Water is the lifeblood of agriculture, especially in an arid state like Utah. That’s why many farmers and ranchers make a special effort to conserve water for future use. This is the case with the Butch and Jeanie Jensen’s fifth-generation T.N. Ranching Company and Tavaputs Ranch is located in Carbon County.
Although the Jensens’ operation is primarily a cattle ranch, the family diversifies its income through hunting, birding, and scenic tours of the ranch, including the Fremont Indian archaeological sites in Range Creek, which include pristine ruins and rock art. The ranch has also been home to several University of Utah and Utah State University research projects.
The family manages natural resources on its land in a manner that allows them to improve and flourish over time. The location of the Jensens’ ranch makes it prone to drought every 10 years. Because of this, they conserve water as much as possible. They have developed springs and constructed a large number of ponds. At their feedlot, the Jensens have fenced livestock out of active waterways, built runoff ponds, and drilled a well to supply water for their livestock, all of which helped to solve the issue of water pollution there.
The Ferry family of Box Elder County has also taken steps to improve water quality along with their cattle ranch and waterways.
The Ferrys removed invasive species along the Bear River before contouring and re-vegetating its banks. To reduce erosion and improve water retention, they’ve planted cover crops and use no-till practices on their corn and wheat fields.
They have also worked to remove invasive plants, which hurt soil quality and waste large amounts of water. The Ferrys removed several hundred acres of salt cedar trees, which lower the water table and create large deposits of salt in the soil.
Rather than burning or spraying an invasive plant like phragmites with chemicals, they have their cattle graze on the plant, naturally increasing the diversity of desirable wetland plants and improving wildlife habitat.
More of the Same Down South
The Heaton cattle ranch in Kane & Garfield County has more than 140,000 acres of private and federal land that supports abundant wildlife populations of sage grouse and mule deer herds.
The Heatons believe that natural resources conservation is critical to the success of their ranching business. They utilize conservation practices to improve grassland, water quality, and wildlife habitat.
Improvements to water quality have included creating and restoring more than 50 stock ponds, improving an irrigation system, and developing a spring through the installation of a solar pump.
Different Scale, Same Commitment
While the conservation projects ranching families have undertaken certainly are impressive because of their scope and size, farmers in the more urban areas of Utah are no less committed.
Farmers look to balance productivity with conservation efforts related to water and air quality, and ways to promote pollinators, such as bees and monarch butterflies. Farmers plant crops using a rotation system to improve soil health, plant buffer zones to keep soil in place and prevent damage to water sources, and plant cover crops, which are plants grown to protect and enrich the soil by putting nutrients back into it.
Many farmers have found that innovation can lead the way to productive agriculture and reduced environmental impacts.
Farmers have also partnered with companies to push for innovative solutions to agricultural and environmental problems.
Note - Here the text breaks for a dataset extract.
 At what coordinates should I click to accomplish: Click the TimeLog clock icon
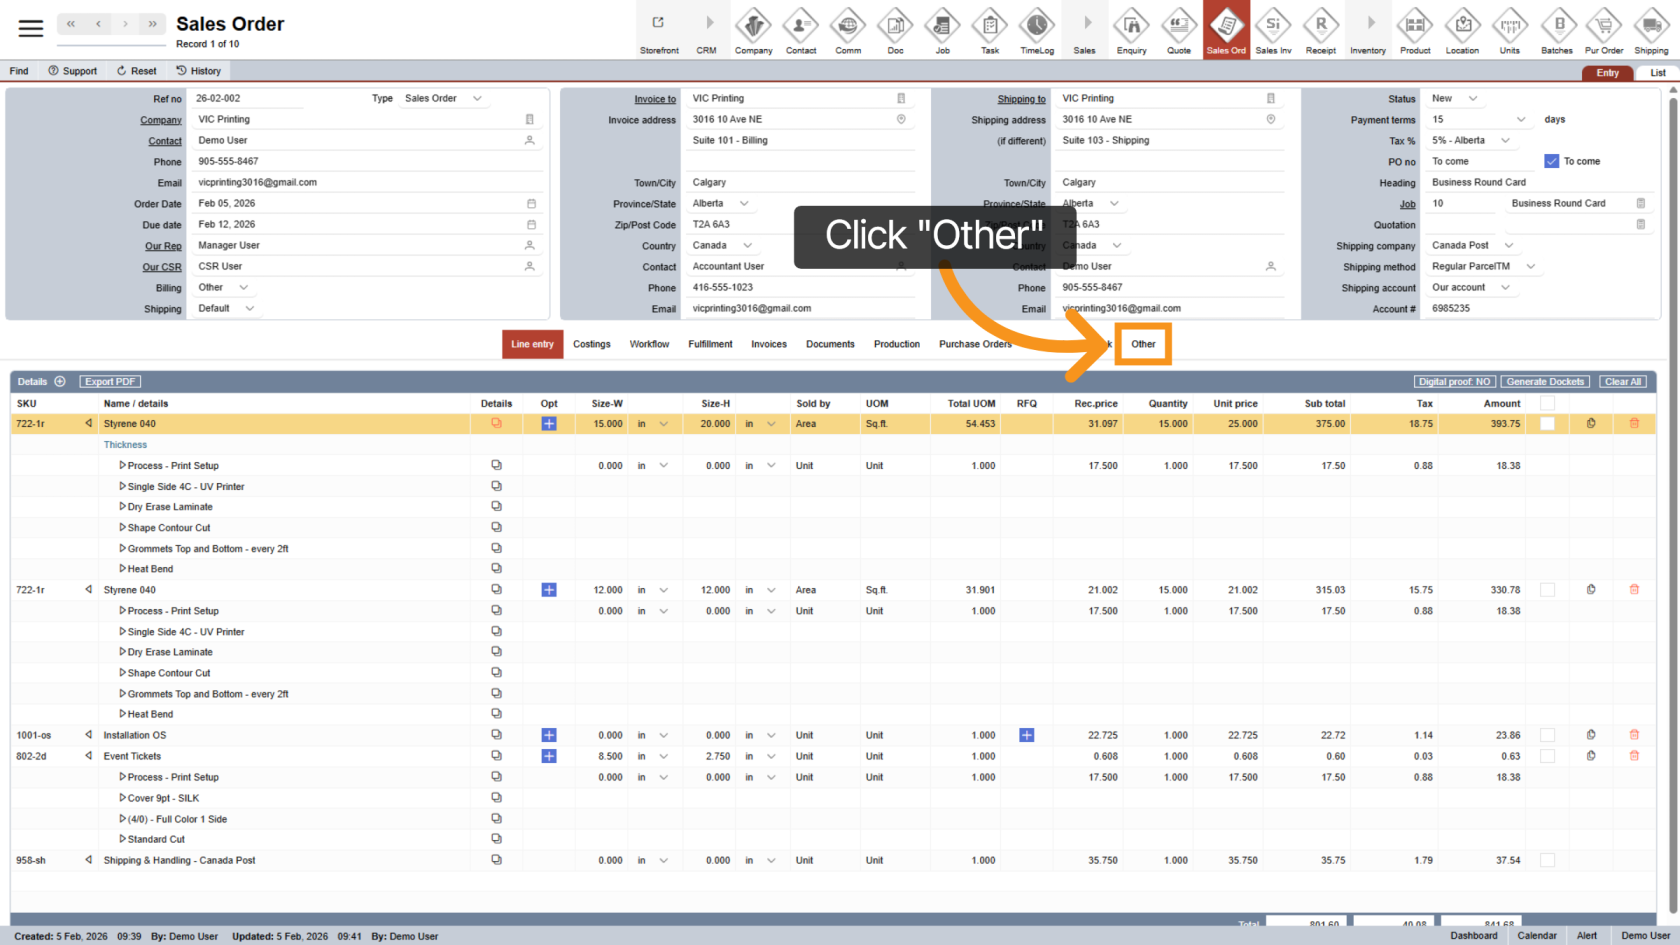pyautogui.click(x=1037, y=31)
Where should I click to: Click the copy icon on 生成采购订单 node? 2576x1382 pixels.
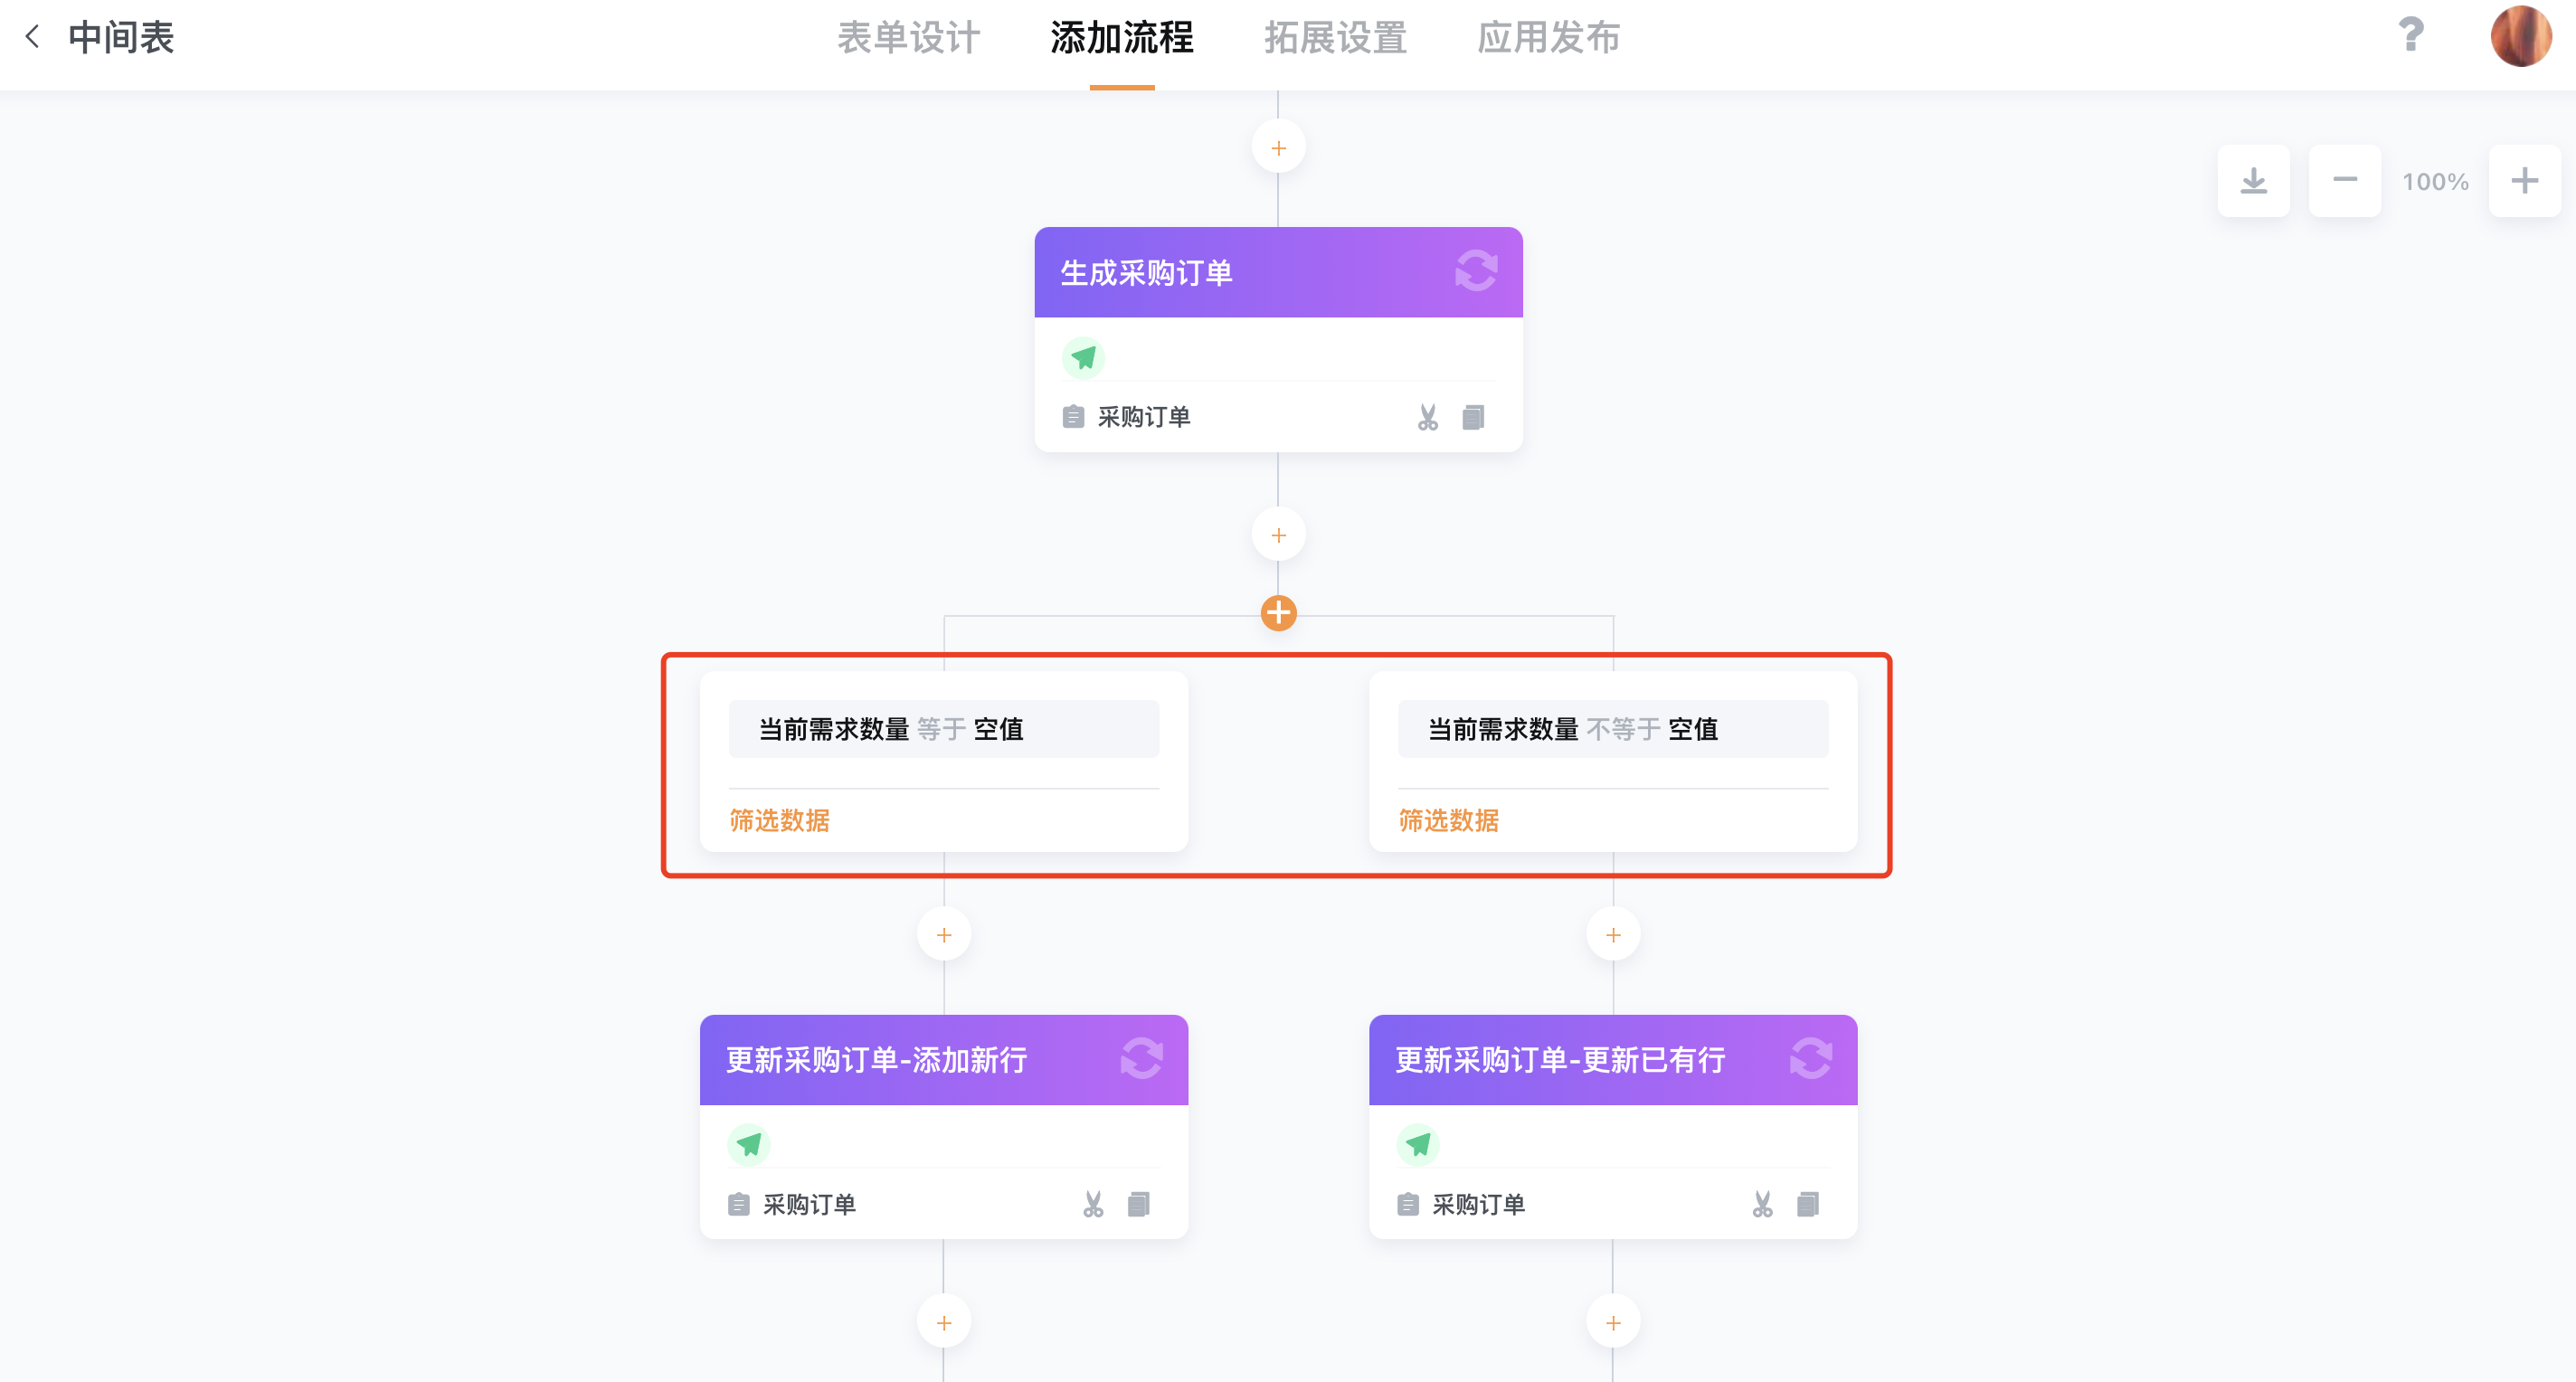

One example is the Purple Plow Challenge, sponsored by the American Farm Bureau and Corteva Agriscience. The effort lists multiple challenges on its website – purpleplow.org – and enlists the ideas of teachers and students to come up with solutions to challenges like water quality and runoff, energy use, pollinator health, food insecurity, soil health, urban sprawl, and more.
No matter the scale, location, or type of agriculture they’re involved with, Utahns can rest assured that local farmers and ranchers are committed to the wise use of natural resources. They see feeding and clothing the world, as a noble profession, and are committed to passing on this legacy to the next generation.